I’m sure much of it was down to a lack of confidence and being told I was “stupid” as a kid — never having the confidence that whatever came out of my mouth would either make sense, be true or not get me into trouble.
But also because I was never particularly (in fact, at all) politically engaged.
I had no real social justice crusades.
The extent of my participation in activism was when I was 17 and joined Amnesty International.
I attended a couple of meetings because humanity’s inhumanity got the better of me.
But then life — studies, work and relationships — took over and I left writing to leaders of countries with dreadful human rights records far behind.

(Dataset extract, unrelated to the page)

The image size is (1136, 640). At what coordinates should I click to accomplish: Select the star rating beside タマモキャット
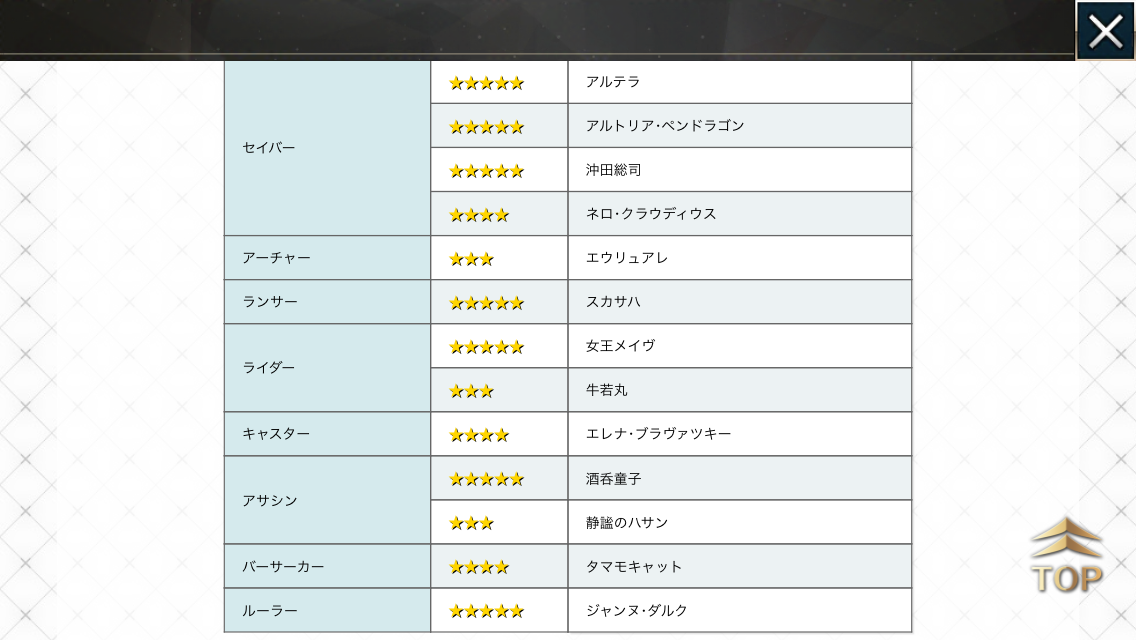coord(478,567)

Fast forward a few decades and this 54-year-old Gen X bird and columnist finds herself proffering weekly opinions on everything and nothing and, more poignantly, clashing with one particular Gen Z in my household, who either shuts me down or tells me in no uncertain terms that I am wrong every time any discussion about current affairs or social ills comes to the fore.
Offended at everything
This wonderfully bright, savvy and well-read Ungrateful — a social justice warrior of great conviction — chooses one of two options when we have a discussion; I am either completely wrong or not permitted to have the opinion I wish to share.

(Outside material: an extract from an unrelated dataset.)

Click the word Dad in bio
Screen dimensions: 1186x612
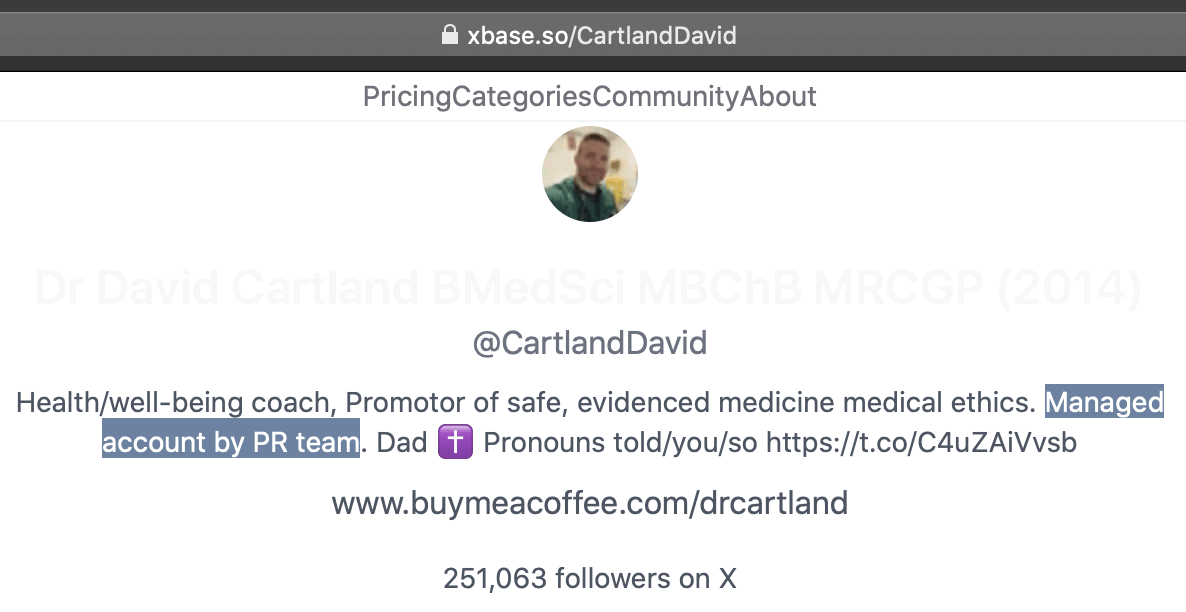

So, I wasn’t too surprised to learn that a recent report by the More In Common think tank, which polled 10,000 Generation Zs, found half of them said they were scared when others have different values.
Worse still, they think anyone who disagrees with them is probably wrong.
And I can tell you, it can be utterly exhausting. I find myself with years of lived experience of historical facts — political and social — and yet, I’m shot down every single time because the Ungrateful’s facts are supposedly more worthy than mine.
It’s like banging my head against a wall, and I don’t mind admitting that my eye-rolling normally results in me zipping up and leaving the so-called “debate”.
Sometimes I extend what might nowadays be considered an outdated opinion — not a fact — just how something makes me feel, or how my experience of new labels such as “chest feeding” rather than breast feeding grinds my gears.
And then I am scolded for my lack of tolerance. Don’t get me wrong. I’m super proud of my Ungrateful for being so engaged at her nearly-adult age.
I love how she embraces facts thrown her way and even more how she engages in her own research about certain issues she considers vital to her future.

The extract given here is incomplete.